Laboratory of Cancer Genetics [P. A. K., J. S., O-P K.], Department of Clinical Chemistry, and Department of Pathology [H. H.], Tampere University Hospital, FIN-33521 Tampere, Finland; Laboratory of Cancer Genetics, National Center for Human Genome Research, NIH, Bethesda, Maryland 20892 [O-P. K.]; and Department of Pathology, Erasmus University, 3000 DR Rotterdam, the Netherlands [C. E-v. E, J. T.]

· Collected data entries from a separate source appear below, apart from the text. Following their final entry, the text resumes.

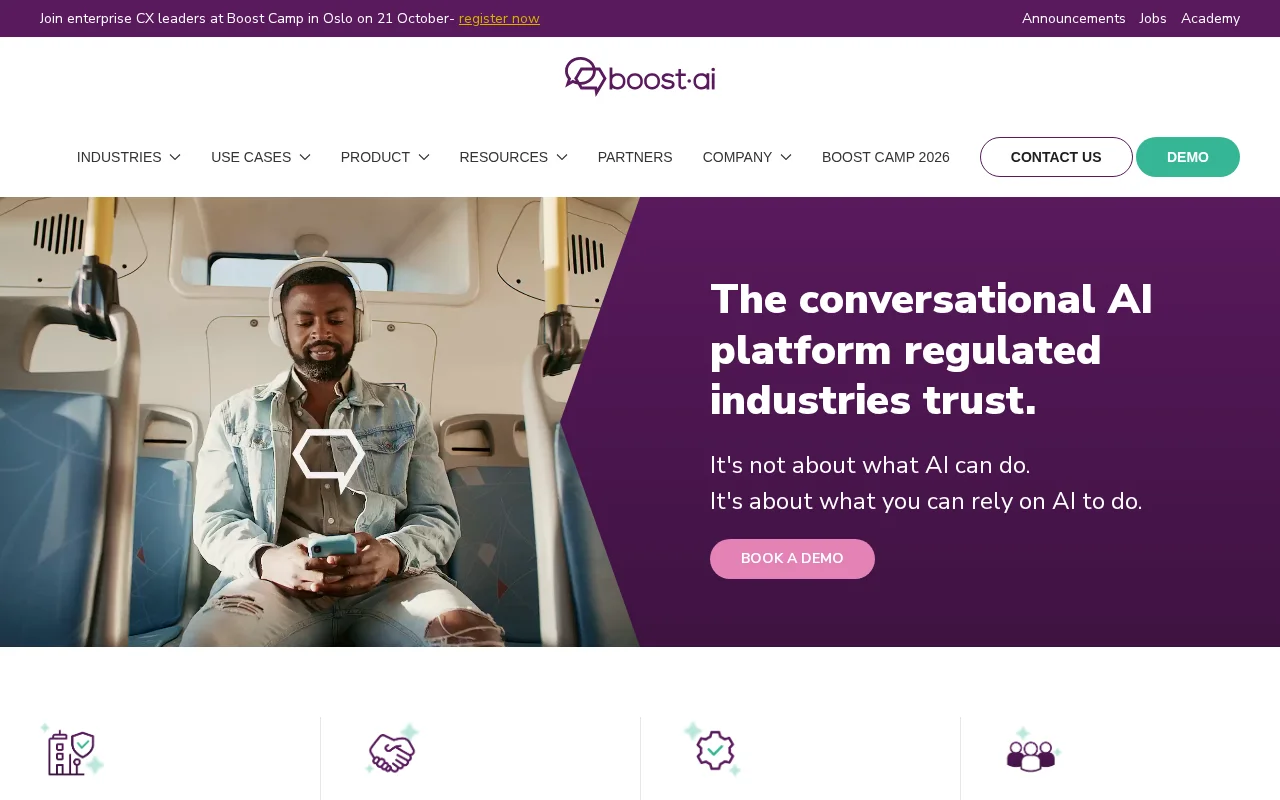Expand the Industries dropdown chevron

click(x=175, y=157)
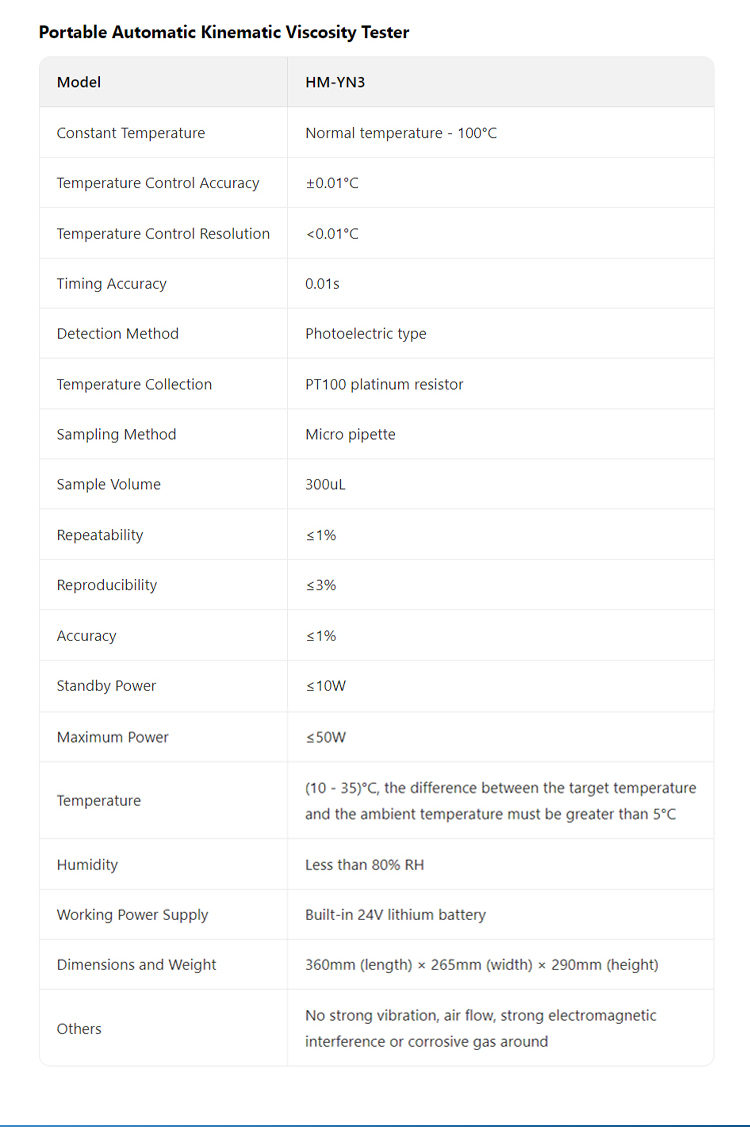Select the Model header cell
The height and width of the screenshot is (1127, 750).
[79, 82]
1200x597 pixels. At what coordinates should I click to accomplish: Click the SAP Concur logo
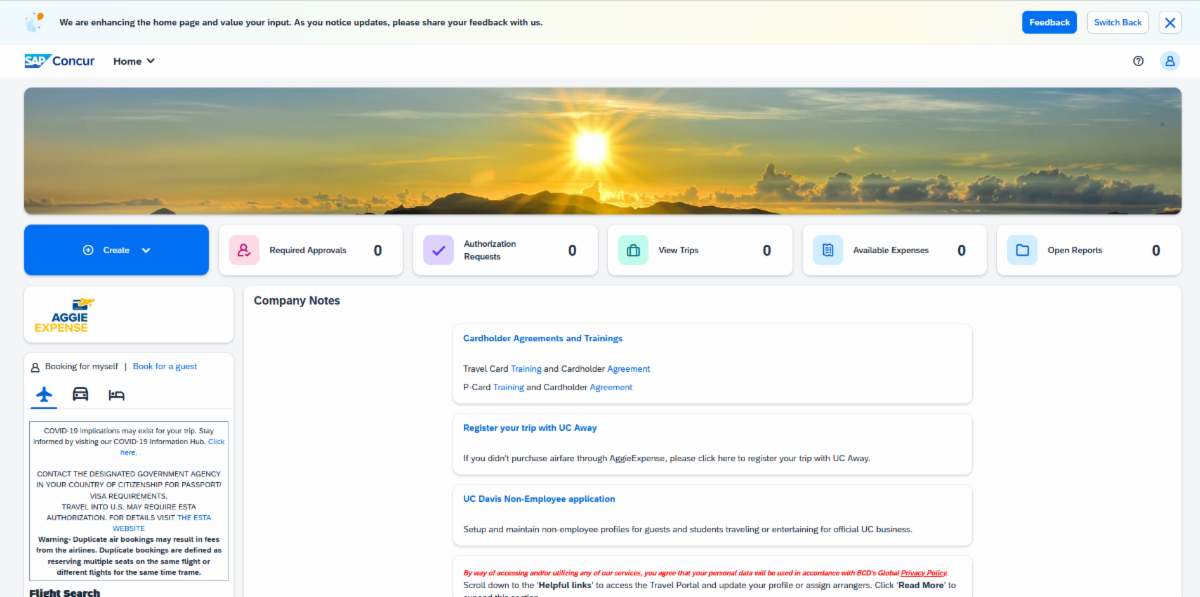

Finasteride is commonly used for the treatment of benign prostatic hyperplasia and has been suggested to prevent prostate cancer development. To gain insight to the molecular effects of finasteride on prostate cancer development, we studied six prostate cancers diagnosed during finasteride treatment for benign prostatic hyperplasia. Comparative genomic hybridization detected genetic alterations in four tumors (1–5 changes/tumor). Xq gains and 6q losses were the most common alterations. The recurrent Xq gains motivated us to study the involvement of the androgen receptor (AR) gene. One tumor with Xq gain had a 3-fold amplification of the AR gene, suggesting that tumor development in finasteride-treated patients may require increased AR copy number and expression, as has previously been shown for prostate cancers recurring during hormonal therapy. Furthermore, in another tumor, an Arg726Leu mutation of the AR gene was found. This mutation was also present in the germ-line DNA of the patient. Arg726Leu mutation has previously been reported to affect the transactivational properties of the AR. In summary, prostate cancers developing during finasteride therapy may have distinct biological properties, such as a low number of chromosomal alterations and frequent involvement of the AR gene. Further studies are needed to explore the role of germ-line AR mutations in these patients.